Moving and Relocation Expenses
- The term “employee,” as used herein, includes all full-time faculty and selected administrative and civil service employees hired from outside the commuting area of Governors State University. The President shall define the administrative and civil service positions in each university that are eligible for reimbursement for moving and relocation expenses.
- Moving or relocation expenses associated with the appointment of the President shall be limited to reasonable and actual expenses and shall be subject to approval by the Board. Moving or relocation expenses associated with the appointment of other employees shall be limited to reasonable and actual expenses and shall be limited to the maximum established by the President unless an exception thereto is granted by the President. The President shall inform the Board of the maximum reimbursement levels established by the President under these Regulations, and thereafter, of any change to such maxima.
- If two or more individuals occupying the same household who qualify for reimbursement for moving and relocation expenses are hired with commencement dates not more than 30 calendar days apart, they shall be eligible for a single reimbursement for that household to be divided equally between or among such individuals.

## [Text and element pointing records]
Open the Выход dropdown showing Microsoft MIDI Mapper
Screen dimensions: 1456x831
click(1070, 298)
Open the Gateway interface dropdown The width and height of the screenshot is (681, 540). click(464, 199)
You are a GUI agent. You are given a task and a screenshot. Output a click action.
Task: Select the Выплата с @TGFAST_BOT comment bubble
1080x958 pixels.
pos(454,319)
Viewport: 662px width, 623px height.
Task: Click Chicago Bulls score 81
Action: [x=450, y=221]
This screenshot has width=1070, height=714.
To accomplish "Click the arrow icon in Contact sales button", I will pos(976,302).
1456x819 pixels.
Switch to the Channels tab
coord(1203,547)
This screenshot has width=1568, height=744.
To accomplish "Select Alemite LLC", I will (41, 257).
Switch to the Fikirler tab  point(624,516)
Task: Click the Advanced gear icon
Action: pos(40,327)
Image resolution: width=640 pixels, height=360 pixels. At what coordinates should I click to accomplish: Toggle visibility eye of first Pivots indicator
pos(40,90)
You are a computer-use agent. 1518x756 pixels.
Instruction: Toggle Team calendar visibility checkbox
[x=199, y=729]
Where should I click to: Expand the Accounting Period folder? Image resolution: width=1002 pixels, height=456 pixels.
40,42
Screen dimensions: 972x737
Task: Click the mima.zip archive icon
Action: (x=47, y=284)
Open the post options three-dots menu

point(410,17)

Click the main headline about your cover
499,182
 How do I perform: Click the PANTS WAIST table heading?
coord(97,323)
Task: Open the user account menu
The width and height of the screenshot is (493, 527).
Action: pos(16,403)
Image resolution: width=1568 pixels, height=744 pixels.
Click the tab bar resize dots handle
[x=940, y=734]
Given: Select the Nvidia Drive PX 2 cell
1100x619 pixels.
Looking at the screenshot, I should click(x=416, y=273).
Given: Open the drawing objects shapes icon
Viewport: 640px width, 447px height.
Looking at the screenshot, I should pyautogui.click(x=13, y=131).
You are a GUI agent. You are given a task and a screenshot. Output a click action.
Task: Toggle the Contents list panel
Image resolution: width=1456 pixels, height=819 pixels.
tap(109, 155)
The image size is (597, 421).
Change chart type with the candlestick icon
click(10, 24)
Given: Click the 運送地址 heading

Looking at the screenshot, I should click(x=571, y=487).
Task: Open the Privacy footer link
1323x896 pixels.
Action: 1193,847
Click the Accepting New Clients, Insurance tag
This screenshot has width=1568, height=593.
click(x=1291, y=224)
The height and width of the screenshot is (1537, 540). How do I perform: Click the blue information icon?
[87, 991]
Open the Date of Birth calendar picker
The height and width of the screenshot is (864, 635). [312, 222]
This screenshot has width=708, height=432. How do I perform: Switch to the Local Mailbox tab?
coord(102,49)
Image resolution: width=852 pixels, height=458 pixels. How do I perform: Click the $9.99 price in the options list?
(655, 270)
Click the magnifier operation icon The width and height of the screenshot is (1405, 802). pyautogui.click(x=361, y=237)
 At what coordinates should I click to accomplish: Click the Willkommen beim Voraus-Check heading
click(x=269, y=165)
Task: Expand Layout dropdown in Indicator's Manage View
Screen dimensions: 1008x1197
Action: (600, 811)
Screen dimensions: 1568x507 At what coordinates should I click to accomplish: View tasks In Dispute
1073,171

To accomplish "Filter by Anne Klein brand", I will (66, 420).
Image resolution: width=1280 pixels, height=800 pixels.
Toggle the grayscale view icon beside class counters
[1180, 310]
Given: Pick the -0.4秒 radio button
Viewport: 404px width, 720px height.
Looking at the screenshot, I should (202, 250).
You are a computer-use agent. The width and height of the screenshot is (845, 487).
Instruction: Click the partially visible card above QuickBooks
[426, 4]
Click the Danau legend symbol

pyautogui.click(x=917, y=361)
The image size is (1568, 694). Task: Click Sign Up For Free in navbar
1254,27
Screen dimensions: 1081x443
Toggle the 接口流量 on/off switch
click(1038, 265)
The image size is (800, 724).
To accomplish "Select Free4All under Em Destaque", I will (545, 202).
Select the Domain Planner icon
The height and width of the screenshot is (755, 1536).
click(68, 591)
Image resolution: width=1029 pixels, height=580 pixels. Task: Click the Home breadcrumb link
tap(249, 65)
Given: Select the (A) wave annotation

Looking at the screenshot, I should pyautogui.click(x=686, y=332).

## [Tasks to perform]
A. In the listing, transcribe the lines between the one containing "Image resolution: width=852" and the one containing "Looking at the screenshot, I should (202, 250).", inclusive, with nothing else.
B. Continue the text on moving and relocation expenses from the point where it stops.

## [Answers for the tasks]
A.
Image resolution: width=852 pixels, height=458 pixels. How do I perform: Click the $9.99 price in the options list?
(655, 270)
Click the magnifier operation icon The width and height of the screenshot is (1405, 802). pyautogui.click(x=361, y=237)
 At what coordinates should I click to accomplish: Click the Willkommen beim Voraus-Check heading
click(x=269, y=165)
Task: Expand Layout dropdown in Indicator's Manage View
Screen dimensions: 1008x1197
Action: (600, 811)
Screen dimensions: 1568x507 At what coordinates should I click to accomplish: View tasks In Dispute
1073,171

To accomplish "Filter by Anne Klein brand", I will (66, 420).
Image resolution: width=1280 pixels, height=800 pixels.
Toggle the grayscale view icon beside class counters
[1180, 310]
Given: Pick the -0.4秒 radio button
Viewport: 404px width, 720px height.
Looking at the screenshot, I should (202, 250).

B.
Non-Appropriated Funds
30 ILCS 105/6a-1e provides that certain non-appropriated funds may be retained by the University for use in the manner and for the purposes set forth therein. This regulation is issued to establish uniform procedures relating to the use and handling of such funds as receipts from revenue bond operations, auxiliary enterprise operations, and other self-supporting activities; governmental and private gifts, grants, and contracts; a working cash fund; unrestricted institutional funds; tuition; student fees; and such other funds as may from time to time be approved by the Board. The University’s policy on the investment of non-appropriated funds is set forth in Section V(M) below.
Reports
The President shall submit an annual report to the Board on the deposit and investment of non-appropriated funds during the preceding year.
Records and Audits
The University shall maintain detailed financial records of operations and prepare formal financial reports in accordance with generally accepted principles and standards of accounting as are necessary for sound financial management and adequate disclosure. Each year, the University shall provide a copy of its annual financial report and audit by the Auditor General to the Board.
Bond Resolutions
In the event of a conflict between the provisions of these Regulations and the requirements of specific bond resolutions adopted by the Board, the latter shall govern.
Reserves
Board approval shall be required to establish or change non-instructional facilities reserves or other reserves authorized by the University Guidelines 1982 issued by the Legislative Audit Commission.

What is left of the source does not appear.